No i nadszedł czas powodzi.
Hurricane posikał się tak obficie, że X Cube Mini zamienił się w świąteczną choinkę. Główne zwarcie występuje na przycisku "+" i (chyba) innych, gdyż prócz często samoczynnie zwiększającej się mocy również często samoczynnie zmieniają się tryby pracy (norm, soft, hard etc.) w Watt mode (i analogicznie samoczynnie wzrasta nastawienie temperatury w TC), przycisk "+" przestał klikać, tylko chodzi miękko, a do tego permanentnie świeci się w kolorze krwistoczerwonym pasek LED pod przyciskiem
Kąpiel w izopropanolu to moja pierwsza myśl, jednak po rozkręceniu obudowy napotkałem taki problem, że aby wyjąć płytki sterujące, musiałbym pozrywać przylutowane do nich przewody, a nie mam jak tego z powrotem polutować. Do tego ekranik jest kilka milimetrów od wadliwego przycisku "+" i trochę się o niego obawiam.

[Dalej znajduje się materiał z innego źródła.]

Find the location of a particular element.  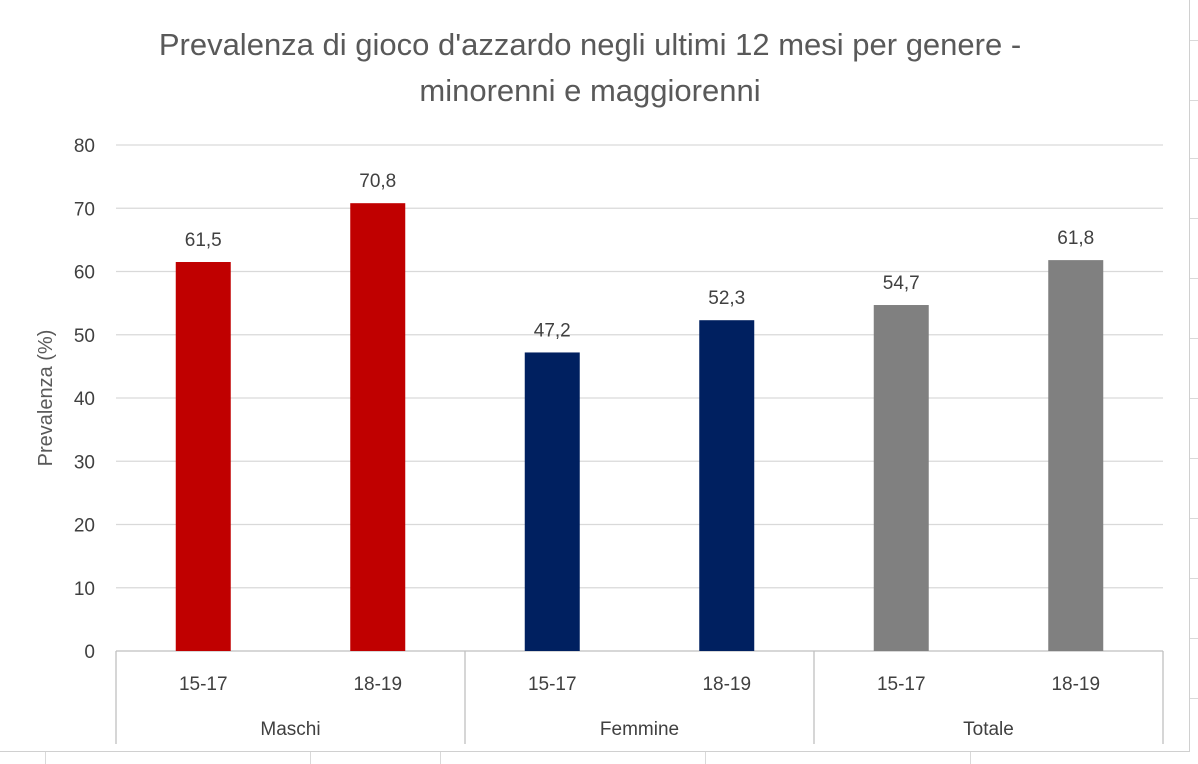

data-label: 52,3 is located at coordinates (726, 298).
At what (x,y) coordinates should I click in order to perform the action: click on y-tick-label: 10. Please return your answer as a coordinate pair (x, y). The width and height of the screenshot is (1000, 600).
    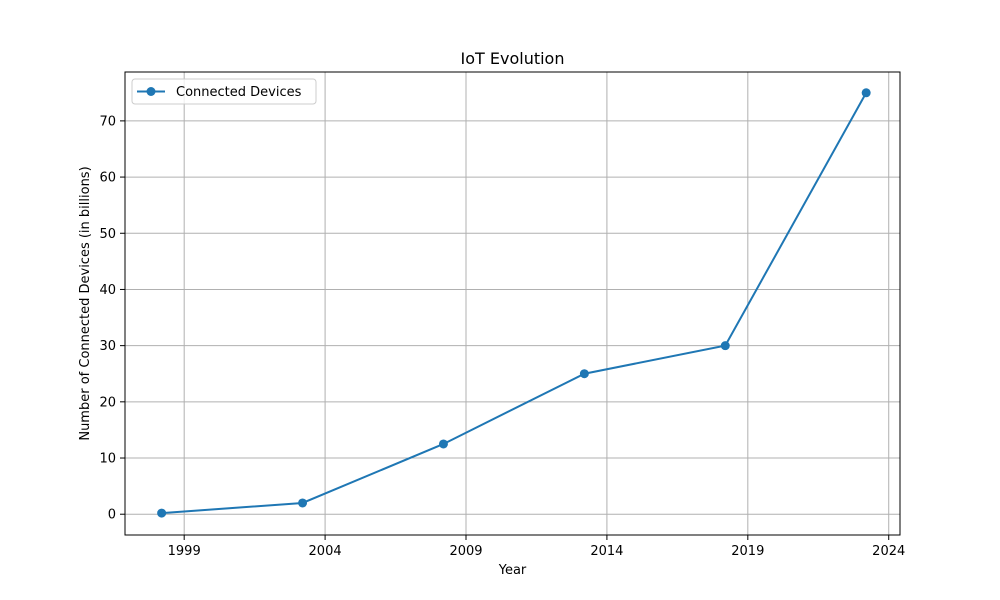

Czy tę elektronikę, która po części jest już na wierzchu, jednak wciąż połączona przewodami z obudową, a z jej drugiej strony wciśnięty jest przycisk fire na całej długości płytki sterującej (który nie wiem jak wymontować - nie chcę torbić na siłę), powinienem przelać izopropanolem, odstawić do schnięcia i trzymać kciuki, może wykąpać to razem z obudowami (co pewnie będzie skutkowało zejściem powłok lakierniczych) czy oddać do serwisu GSM i pożegnać się co najmniej z Władkiem II Jagiełło?
W środku nie zaznałem dużej obecności liquidu. Ot, miejscami mini krople i widoczne pod światło drobne odbłyski cieczy na płytkach.